▸ **Dataset excerpt**

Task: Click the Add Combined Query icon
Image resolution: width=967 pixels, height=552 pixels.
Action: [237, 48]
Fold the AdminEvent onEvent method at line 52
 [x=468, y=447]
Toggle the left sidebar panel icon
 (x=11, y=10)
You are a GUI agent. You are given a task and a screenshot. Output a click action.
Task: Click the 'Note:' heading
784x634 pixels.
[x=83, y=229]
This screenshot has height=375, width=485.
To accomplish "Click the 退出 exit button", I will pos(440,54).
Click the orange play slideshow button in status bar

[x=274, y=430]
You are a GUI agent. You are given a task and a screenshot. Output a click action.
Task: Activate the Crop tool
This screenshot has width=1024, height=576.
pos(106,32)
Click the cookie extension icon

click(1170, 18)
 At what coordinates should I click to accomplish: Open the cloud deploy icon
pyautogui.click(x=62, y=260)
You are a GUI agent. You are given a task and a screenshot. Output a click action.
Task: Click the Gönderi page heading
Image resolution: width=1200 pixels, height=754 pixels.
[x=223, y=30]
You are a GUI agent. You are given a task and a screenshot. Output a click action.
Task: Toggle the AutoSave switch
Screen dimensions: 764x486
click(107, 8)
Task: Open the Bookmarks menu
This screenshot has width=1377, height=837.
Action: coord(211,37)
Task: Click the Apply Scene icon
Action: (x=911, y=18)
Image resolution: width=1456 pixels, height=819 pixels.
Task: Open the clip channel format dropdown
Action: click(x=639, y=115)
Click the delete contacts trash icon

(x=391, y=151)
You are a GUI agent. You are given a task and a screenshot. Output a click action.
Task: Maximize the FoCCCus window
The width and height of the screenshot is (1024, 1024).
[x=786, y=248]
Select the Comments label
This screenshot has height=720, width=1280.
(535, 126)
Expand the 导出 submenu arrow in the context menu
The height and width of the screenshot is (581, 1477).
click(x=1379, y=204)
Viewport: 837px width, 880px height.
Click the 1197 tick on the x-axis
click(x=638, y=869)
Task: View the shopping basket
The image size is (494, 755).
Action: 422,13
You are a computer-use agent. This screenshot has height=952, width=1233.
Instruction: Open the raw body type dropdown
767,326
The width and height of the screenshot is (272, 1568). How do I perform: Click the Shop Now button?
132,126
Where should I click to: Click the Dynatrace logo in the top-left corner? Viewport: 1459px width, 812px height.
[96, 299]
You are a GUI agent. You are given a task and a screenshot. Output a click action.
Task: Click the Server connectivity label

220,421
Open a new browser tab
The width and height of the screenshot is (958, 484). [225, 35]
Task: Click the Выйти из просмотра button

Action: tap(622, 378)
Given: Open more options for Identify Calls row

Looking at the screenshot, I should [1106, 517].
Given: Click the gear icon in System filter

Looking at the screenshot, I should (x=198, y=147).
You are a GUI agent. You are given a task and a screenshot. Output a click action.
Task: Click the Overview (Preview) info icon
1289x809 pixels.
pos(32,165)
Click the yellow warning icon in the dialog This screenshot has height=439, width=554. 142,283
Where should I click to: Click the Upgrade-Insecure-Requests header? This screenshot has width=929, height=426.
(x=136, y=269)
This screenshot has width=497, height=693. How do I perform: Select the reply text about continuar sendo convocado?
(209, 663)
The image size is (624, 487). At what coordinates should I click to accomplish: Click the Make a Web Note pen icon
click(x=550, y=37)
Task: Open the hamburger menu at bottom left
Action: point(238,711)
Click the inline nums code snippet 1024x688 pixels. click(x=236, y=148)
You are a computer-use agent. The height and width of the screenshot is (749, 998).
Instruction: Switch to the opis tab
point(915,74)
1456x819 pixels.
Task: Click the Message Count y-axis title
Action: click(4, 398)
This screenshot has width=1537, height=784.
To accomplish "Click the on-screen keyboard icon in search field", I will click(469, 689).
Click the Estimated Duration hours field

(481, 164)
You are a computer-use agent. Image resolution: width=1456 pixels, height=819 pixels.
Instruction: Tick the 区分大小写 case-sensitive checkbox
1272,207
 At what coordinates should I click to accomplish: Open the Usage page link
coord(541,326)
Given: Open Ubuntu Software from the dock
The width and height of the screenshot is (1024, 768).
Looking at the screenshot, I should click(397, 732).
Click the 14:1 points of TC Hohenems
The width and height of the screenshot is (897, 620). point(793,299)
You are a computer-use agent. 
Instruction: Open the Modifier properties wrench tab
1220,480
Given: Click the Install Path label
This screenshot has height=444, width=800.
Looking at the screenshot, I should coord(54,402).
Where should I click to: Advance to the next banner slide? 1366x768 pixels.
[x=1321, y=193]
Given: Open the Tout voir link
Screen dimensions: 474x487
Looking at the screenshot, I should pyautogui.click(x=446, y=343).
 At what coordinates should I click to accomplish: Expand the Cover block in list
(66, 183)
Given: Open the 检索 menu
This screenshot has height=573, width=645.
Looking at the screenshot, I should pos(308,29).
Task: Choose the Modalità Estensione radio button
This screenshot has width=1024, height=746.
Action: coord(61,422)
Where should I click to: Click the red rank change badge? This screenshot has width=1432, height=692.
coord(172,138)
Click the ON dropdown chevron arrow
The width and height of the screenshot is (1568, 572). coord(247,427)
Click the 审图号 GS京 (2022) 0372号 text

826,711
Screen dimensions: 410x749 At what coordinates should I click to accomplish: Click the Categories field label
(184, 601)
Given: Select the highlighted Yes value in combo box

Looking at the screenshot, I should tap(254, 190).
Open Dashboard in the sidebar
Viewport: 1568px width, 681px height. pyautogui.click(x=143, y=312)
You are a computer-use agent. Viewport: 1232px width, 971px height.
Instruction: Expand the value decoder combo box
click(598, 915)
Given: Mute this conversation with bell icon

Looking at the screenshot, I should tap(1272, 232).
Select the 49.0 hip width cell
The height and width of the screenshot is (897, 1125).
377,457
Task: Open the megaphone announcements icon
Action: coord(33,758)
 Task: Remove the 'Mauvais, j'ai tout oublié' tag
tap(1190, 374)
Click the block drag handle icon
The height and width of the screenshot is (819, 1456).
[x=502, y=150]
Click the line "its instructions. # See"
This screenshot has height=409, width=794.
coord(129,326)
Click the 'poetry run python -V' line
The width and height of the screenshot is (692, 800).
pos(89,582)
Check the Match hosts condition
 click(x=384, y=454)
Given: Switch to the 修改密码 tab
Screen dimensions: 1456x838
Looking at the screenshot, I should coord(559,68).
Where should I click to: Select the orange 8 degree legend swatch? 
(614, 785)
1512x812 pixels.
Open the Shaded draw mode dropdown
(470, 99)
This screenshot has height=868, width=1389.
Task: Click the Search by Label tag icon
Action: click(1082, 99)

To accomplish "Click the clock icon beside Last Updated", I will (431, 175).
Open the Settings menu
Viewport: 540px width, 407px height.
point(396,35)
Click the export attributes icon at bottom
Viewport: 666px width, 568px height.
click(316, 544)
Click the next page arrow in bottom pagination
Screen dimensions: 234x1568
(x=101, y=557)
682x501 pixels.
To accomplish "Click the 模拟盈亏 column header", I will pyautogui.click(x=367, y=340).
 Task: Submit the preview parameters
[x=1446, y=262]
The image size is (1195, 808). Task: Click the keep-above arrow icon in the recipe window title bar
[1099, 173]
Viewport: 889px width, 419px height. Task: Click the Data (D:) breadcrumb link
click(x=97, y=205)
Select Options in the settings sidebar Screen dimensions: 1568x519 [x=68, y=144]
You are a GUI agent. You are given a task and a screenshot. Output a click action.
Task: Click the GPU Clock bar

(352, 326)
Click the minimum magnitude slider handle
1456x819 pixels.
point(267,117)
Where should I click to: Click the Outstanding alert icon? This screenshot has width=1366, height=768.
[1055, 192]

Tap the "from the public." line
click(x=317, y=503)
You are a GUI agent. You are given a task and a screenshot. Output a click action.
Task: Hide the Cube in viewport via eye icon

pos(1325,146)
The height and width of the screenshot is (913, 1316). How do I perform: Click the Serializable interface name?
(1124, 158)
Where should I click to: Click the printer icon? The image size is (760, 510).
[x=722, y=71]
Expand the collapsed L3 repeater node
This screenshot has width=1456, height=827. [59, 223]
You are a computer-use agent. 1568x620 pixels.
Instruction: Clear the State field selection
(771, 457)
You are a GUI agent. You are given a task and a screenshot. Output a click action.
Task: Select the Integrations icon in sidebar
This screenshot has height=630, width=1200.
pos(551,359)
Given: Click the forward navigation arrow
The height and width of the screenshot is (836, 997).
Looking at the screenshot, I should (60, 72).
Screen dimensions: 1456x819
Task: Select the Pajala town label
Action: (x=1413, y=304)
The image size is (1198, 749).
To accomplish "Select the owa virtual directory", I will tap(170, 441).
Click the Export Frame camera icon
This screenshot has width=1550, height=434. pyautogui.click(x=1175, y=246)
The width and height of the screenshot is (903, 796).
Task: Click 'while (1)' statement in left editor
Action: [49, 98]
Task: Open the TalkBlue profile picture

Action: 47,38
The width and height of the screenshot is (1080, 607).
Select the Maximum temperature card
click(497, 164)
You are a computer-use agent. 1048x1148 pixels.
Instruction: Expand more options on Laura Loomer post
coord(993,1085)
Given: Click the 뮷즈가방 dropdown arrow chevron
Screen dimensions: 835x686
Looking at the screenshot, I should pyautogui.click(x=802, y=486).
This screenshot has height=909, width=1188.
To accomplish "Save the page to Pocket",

▸ **Challenge**
Give the lines of the dataset excerpt above as a Markdown table with the columns Row and Line. Start with the first line and stop after the one that contains "[x=83, y=229]", numbering each row and leaving out any blank lines.

▸ **Result of this task**
| Row | Line |
|---|---|
| 1 | Task: Click the Add Combined Query icon |
| 2 | Image resolution: width=967 pixels, height=552 pixels. |
| 3 | Action: [237, 48] |
| 4 | Fold the AdminEvent onEvent method at line 52 |
| 5 |  [x=468, y=447] |
| 6 | Toggle the left sidebar panel icon |
| 7 |  (x=11, y=10) |
| 8 | You are a GUI agent. You are given a task and a screenshot. Output a click action. |
| 9 | Task: Click the 'Note:' heading |
| 10 | 784x634 pixels. |
| 11 | [x=83, y=229] |